Missing data may also result in bias; however, missing data on bullying and mental health outcomes were only 5–6%. Missing data analysis (reported in the methods) showed no evidence that missing data on exposures or outcomes varied by key covariates. There was 18% missing data on income which could also introduce selection bias; however, we did not find that any variables predicted missingness on income, other than language spoken by parents, with children with at least one parent in the household who spoke a language other than English more likely to have missing income data (data not shown). Additionally, models where income was not included produced similar results.
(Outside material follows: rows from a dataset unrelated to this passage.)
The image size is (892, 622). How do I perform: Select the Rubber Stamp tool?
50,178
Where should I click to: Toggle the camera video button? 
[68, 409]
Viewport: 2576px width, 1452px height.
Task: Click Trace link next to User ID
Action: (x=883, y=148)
These results identify many areas for further research. With further waves of data collection, longitudinal analyses could be conducted to examine trajectories of mental health and suicidal behaviour in relation to bullying over time. Longitudinal analyses would provide better evidence of the causal relationship between bullying and mental health and suicidality.
These results underscore the need for urgent attention to reduce bullying among Australian adolescents. This could involve the implementation of programmes to identify high-risk adolescents, such as bully-victims and evidence-based interventions, to reduce bullying in schools. For example, we calculated that a 20% reduction in bullying could be associated with a 11.4% reduction in the proportion of adolescents who self-harm, an 11.2% reduction in suicidal ideation, 11.8% in suicidal planning and 10.4% reduction in suicidal attempts (Online Appendix). This demonstrates the potential significant effects a reduction in bullying could have on Australian adolescents.
Conclusion
Among adolescents, bullying by peers is associated with poorer overall mental health, including an increased risk of depression and anxiety. Adolescents involved in or experiencing bullying, both male and female, are also at a higher risk of self-harm, suicidal ideation and attempts. Given that one-third of Australian adolescents are involved in bullying in the last month, our findings are of considerable public health importance and highlight the importance of addressing bullying through population-based interventions.
Footnotes
Declaration of Conflicting Interests
The views expressed in the submitted article are the authors own and not an official position of the institution or funder.
Funding
The author(s) received no financial support for the research, authorship and/or publication of this article.